Some background (due to Sewall Wright’s method of path analysis)

Given a generating model:

y = β_{0} + β_{1} x_{1} + β_{2} x_{2} + β_{3} x_{3}

where $x_{3} = x_{1} x_{2}$ ; that is, it is an interaction variable.

The total effect of $x_{1}$ on $y$ is $β_{1} + \frac{C O V (x_{1}, x_{2})}{V A R (x_{1})} β_{2} + \frac{C O V (x_{1}, x_{3})}{V A R (x_{1})} β_{3}$ .

If $x_{3}$ (the interaction) is missing, its component on the total efffect is added to the coefficient of $x_{1}$ . This added component is the bias due to the omitted interaction.

Definitions

This computation assumes an interaction effect is defined as the “leftover” residual after adding up the intercept plus additive effects – that is, the coefficient estimated using dummy coding (which is R’s default coding). See Is the power to test an interaction effect less than that for a main effect? for other definitions/parameterizations of an interaction.

Libraries

I use data.table

library(data.table)

Factorial design with ommitted interaction

Let’s simulate this with a $2 \times 2$ factorial design. In a balanced fatorial design, $\frac{C O V (x_{1}, x_{3})}{V A R (x_{1})} = 0.5$ , so the bias is $\frac{β_{3}}{2}$

n <- 10^6 # a high n is used so that the estimate is very close to the true expected value
beta_0 <- 0
beta_1 <- 1
beta_2 <- 0.5
beta_3 <- 0.5
beta <- c(beta_0, beta_1, beta_2, beta_3)
sigma <- 1

fd <- data.table(
  x1=factor(rep(c("CnA", "TrA"), each=2*n)),
  x2=factor(rep(rep(c("CnB", "TrB"), each=n), 2))
)
X <- model.matrix(~x1*x2, data=fd)
cov_X <- cov(X)
fd[, y:=(X%*%beta)[,1] + rnorm(n*4)]

The bias is

b <- cov_X[4,2]/cov_X[2,2] # this will be 0.5 in balanced design
b*beta_3

## [1] 0.25

The expected coefficient given the known true effect plus the bias is

beta_1 + b*beta_3

## [1] 1.25

The coefficient of $x_{1}$ in the linear model with the missing interaction estimates this biased effect.

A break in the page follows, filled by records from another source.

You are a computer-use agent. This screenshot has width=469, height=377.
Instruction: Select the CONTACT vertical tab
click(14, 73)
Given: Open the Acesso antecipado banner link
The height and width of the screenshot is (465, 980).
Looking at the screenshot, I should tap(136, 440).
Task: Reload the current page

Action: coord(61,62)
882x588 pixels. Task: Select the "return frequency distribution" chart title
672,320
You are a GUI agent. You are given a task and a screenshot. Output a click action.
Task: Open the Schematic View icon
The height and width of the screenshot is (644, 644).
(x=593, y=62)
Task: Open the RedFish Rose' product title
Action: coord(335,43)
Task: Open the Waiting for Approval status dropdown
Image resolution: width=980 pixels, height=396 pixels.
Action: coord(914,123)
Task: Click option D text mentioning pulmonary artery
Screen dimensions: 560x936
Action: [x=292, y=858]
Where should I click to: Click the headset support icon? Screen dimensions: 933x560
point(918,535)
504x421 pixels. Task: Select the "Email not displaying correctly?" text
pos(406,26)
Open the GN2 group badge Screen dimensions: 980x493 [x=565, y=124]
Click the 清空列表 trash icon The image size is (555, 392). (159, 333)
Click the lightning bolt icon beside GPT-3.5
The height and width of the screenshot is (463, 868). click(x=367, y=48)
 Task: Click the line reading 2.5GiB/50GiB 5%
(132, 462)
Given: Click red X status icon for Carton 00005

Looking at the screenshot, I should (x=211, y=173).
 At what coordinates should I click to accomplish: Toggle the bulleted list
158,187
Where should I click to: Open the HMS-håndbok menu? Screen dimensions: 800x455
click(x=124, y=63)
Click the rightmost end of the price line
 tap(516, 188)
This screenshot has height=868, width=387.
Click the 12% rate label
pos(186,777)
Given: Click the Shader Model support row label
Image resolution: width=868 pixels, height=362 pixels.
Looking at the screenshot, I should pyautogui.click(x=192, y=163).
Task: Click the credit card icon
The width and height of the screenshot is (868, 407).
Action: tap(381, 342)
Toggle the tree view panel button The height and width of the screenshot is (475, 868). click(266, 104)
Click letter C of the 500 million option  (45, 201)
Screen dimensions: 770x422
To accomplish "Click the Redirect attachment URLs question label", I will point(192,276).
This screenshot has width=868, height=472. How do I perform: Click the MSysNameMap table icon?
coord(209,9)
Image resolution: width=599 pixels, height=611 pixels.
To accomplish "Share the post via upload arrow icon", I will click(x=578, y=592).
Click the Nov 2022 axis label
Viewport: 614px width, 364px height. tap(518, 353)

coef(lm(y ~ x1 + x2, data=fd))[2]

##    x1TrA 
## 1.248929

Two continuous $X$ with interaction

n <- 10^6
# generate two correlated x
rho <- 0.6 # true correlation between the two x variables
z <- rnorm(n)
sigma_x <- sqrt(1-rho)
x1 <- sqrt(rho)*z + rnorm(n, sd=sigma_x) # expected variance is 1
x2 <- sqrt(rho)*z + rnorm(n, sd=sigma_x) # expected variance is 1
x3 <- x1*x2

beta_0 <- 0
beta_1 <- 1
beta_2 <- 0.5
beta_3 <- 0.5
beta <- c(beta_0, beta_1, beta_2, beta_3)
sigma <- 1

fd <- data.table(
  x1=x1,
  x2=x2
)
X <- model.matrix(~x1*x2, data=fd)
cov_X <- cov(X)
fd[, y:=(X%*%beta)[,1] + rnorm(n)]

The bias is

b <- cov_X[4,2]/cov_X[2,2] # this will be 0.5 in balanced design
b*beta_3

## [1] -0.001261114

huh. Is this generally the case that the regression of the interaction on the main variable is near zero? If it is, then an omitted interaction would have little bias, as here.

The expected coefficient given the known true effect plus the bias is

beta_1 + b*beta_3

## [1] 0.9987389

The coefficient of $x_{1}$ in the linear model with the missing interaction estimates this biased effect.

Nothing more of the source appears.